Feb. 04--I didn't see "Citizen Kane" until I was an adult and working as a professional theater critic. At the time I remember actually sputtering as I watched the newspaper tycoon at the film's center manufacture a reviewer's words out of thin air.
Orson Welles was "Citizen Kane's" co-writer, producer, director and its star, playing Charles Foster Kane, the aforementioned head honcho who walks into the newsroom one night only to be informed that the next day's paper is ready to go except for an overnight review from drama critic Jedediah Leland, who was covering an opera performance starring ... well, none other than Kane's wife, a woman of virtually no talent. Oh, the conflicts of interest!
Leland is at his desk, passed out drunk over a typewriter that contains the first few lines of his review in which he describes the young starlet as a "pretty but hopelessly incompetent amateur."
Kane decides to step in and begins dictating the rest to a colleague, one Mr. Bernstein. Note that Kane doesn't whitewash the quality of his wife's performance: " 'Of her acting, it is absolutely impossible to say anything except, in the opinion of this reviewer, it represents a new low.' Have you got that, Mr. Bernstein? 'In the opinion of this reviewer.' "
Bernstein is confused, but then Kane just throws all pretense out the window: "Give me a typewriter. I'm gonna finish Mr. Leland's notice." This blew me away the first time I saw it. Just the brazenness of what Kane was about to do! And then Kane fires the guy. (Well, he was zonked out on the job, there really is no defending that.)
Kane actually does far worse in the film (his moral-human deterioration is a thing to behold), but I still find that scene at once mesmerizing and cringe-inducing in its depiction of casual hubris.
"Citizen Kane" is a great newspaper film, among its many superlative qualities, and it screens next Thursday at the Pickwick Theatre courtesy of the Park Ridge Classic Film series, accompanied by a conversation with Michael Dawson, who has made a serious study of Welles and is currently at work on a documentary about the him.
"I want to review 'Citizen Kane' in the context of what Welles did later," Dawson said. "I think while it is a fantastic film, he continued to make masterpieces -- he just did so under increasingly difficult circumstances and he became essentially an independent filmmaker long before it was vogue. But even under those circumstances, he was always large-canvas. This idea that he went downhill after 'Citizen Kane' -- that actually is not true."

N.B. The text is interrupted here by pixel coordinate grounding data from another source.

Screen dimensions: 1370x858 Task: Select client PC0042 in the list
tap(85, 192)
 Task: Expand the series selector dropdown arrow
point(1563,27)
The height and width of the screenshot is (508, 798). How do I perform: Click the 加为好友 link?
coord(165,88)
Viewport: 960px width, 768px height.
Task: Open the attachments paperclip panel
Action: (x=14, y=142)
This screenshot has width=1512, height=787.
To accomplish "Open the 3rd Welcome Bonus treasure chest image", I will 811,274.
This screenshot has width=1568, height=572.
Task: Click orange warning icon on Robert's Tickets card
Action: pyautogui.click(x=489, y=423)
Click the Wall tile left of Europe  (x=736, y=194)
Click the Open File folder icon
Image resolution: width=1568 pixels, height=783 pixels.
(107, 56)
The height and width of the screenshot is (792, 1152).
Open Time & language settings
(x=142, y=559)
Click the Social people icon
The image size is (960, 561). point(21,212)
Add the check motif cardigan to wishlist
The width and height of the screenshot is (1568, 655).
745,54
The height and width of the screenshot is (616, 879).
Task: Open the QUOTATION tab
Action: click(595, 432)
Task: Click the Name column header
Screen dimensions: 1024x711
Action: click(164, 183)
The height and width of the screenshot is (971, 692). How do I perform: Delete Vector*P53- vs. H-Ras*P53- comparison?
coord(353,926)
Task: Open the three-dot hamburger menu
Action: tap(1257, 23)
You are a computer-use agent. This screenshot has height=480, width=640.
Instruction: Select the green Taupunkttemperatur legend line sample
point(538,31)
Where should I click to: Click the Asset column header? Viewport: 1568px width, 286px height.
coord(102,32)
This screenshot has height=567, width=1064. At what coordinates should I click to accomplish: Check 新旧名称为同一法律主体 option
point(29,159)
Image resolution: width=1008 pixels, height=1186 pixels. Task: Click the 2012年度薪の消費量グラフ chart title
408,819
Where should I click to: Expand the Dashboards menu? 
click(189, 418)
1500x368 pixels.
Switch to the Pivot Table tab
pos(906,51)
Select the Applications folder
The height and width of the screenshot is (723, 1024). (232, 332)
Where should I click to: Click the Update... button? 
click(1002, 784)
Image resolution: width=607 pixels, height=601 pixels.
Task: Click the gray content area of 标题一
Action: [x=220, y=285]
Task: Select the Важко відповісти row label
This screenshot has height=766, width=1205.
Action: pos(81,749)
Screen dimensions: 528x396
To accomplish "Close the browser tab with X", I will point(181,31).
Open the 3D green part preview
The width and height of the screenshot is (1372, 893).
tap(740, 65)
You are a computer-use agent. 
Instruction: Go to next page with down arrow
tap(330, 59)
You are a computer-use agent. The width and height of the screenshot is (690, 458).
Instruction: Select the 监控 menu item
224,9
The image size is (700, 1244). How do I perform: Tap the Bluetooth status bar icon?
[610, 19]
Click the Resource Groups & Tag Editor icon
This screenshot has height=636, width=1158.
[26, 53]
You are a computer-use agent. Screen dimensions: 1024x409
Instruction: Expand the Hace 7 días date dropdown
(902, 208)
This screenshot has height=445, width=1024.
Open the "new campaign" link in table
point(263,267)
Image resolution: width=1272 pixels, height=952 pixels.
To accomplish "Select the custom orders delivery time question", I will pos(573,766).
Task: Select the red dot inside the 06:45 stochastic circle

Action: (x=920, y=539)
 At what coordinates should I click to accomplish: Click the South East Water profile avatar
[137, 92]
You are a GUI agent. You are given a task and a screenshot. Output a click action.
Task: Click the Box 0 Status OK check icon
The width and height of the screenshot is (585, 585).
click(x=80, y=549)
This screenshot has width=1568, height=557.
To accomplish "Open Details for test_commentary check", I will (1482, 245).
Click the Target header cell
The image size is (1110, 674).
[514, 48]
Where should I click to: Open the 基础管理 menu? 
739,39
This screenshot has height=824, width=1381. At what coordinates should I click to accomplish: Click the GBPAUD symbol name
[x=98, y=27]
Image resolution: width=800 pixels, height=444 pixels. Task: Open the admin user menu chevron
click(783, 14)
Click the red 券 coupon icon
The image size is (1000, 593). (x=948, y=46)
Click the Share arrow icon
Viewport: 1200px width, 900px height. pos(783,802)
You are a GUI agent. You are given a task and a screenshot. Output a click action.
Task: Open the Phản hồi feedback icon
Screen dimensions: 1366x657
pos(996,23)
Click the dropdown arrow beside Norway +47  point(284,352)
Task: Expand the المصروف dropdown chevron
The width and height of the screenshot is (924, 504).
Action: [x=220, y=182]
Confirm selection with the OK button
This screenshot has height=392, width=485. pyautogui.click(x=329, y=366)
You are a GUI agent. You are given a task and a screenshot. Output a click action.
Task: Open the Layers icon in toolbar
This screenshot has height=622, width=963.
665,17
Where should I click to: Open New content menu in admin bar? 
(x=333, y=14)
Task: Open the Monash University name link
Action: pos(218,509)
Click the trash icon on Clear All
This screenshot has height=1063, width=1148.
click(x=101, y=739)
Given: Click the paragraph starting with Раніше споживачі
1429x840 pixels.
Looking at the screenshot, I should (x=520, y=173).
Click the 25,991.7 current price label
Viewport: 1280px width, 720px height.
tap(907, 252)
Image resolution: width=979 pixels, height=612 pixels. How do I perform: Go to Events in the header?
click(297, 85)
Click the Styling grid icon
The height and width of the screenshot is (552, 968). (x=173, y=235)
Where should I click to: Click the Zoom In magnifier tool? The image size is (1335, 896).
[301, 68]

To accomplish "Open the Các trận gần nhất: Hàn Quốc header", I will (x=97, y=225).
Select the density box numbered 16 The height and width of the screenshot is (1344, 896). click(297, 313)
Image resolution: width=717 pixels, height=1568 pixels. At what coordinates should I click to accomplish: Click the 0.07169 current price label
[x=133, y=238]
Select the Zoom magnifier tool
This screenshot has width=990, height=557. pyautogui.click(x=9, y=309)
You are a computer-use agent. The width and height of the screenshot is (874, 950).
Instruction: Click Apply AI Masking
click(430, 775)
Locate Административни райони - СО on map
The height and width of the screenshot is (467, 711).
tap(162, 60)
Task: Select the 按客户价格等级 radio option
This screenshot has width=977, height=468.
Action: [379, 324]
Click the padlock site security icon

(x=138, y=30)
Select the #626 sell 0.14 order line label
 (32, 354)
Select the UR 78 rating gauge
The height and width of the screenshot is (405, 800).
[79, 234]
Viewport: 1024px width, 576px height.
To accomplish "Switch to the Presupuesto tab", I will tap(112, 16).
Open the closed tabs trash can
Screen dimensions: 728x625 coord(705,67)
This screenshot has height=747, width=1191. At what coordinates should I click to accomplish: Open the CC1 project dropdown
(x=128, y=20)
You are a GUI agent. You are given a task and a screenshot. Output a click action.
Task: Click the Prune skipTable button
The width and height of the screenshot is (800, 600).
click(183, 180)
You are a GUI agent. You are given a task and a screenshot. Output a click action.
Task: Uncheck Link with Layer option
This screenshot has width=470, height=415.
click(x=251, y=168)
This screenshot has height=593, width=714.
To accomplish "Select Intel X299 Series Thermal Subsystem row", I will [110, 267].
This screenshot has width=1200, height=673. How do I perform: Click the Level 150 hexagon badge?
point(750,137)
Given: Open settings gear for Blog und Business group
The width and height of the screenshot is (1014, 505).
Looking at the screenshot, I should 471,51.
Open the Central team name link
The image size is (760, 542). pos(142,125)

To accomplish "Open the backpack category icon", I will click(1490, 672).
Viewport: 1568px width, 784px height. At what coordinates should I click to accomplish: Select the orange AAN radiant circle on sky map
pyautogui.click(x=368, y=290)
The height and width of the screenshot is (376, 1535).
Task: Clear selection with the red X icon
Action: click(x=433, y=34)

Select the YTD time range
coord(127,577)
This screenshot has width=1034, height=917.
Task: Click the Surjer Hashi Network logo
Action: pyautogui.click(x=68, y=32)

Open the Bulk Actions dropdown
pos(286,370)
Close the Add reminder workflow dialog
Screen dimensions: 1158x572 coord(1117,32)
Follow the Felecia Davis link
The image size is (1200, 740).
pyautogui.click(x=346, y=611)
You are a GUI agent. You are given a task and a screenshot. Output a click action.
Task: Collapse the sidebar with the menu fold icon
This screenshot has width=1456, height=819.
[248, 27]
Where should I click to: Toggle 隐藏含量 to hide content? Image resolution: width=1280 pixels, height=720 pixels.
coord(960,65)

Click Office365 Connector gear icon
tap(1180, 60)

And yet "Citizen Kane" is the film that secured a place in pop culture, while others haven't. Why is that?
"Some of his later films suffered from studio interference and were re-edited. And that re-editing caused issues with the film in terms of pacing," said Dawson. Meaning, the films simply didn't work as well once someone else got a hold of them and fiddled around.
"In the case of 'Macbeth' (1948), a film that Welles shot in a little over 30 days at Republic Pictures, he had the audacity to have the actors speak with a Scottish brogue. And at the time the English were in a firestorm over it, and unfortunately American culture revered whatever the English had to say about Shakespeare. But the setting is Scotland! So at some point, the studio said, 'You've got to come in and redo this' " -- meaning, have the actors re-record their dialogue, minus the Scottish accents -- "and he began doing it and then eventually said, 'I'm not doing this anymore,' so they had to re-edit the film to compensate for some of that obvious inconsistency they were left with. That was a ridiculous situation."
Welles, of course, is from the Midwest. Born in Kenosha, Wis., his childhood consisted of bouncing in and around Chicago. His mother was a concert pianist who died when Welles was a little boy. He was left in the care of his father, who, though financially solid as a manufacturer of lamps (headlights) for bikes and autos, was also an alcoholic and a less-than-stable parental figure. (Welles would later describe this as a "hectic period" in his childhood.) He died when Welles was a preteen, and eventually Welles would enroll in the Todd Seminary for Boys in Woodstock, a school where he flourished creatively.
As an adult, Dawson said, Welles would return periodically to visit: "E. Leonard Rubin (a longtime in-house counsel for Playboy Enterprises) attended the Todd Seminary for Boys, long after Welles had left, and he (was) actually staying at Orson Welles' old room.
"He's 14 and someone knocks on the door one day and there's Orson Welles on the other side, there to show Rita Hayworth his old room."
"Citizen Kane" screens 7:30 p.m. Feb. 11 at the Pickwick Theatre, 5 S. Prospect Ave. in Park Ridge, with a discussion from Orson Welles scholar Michael Dawson. Go to www.parkridgeclassicfilm.com/film-schedule.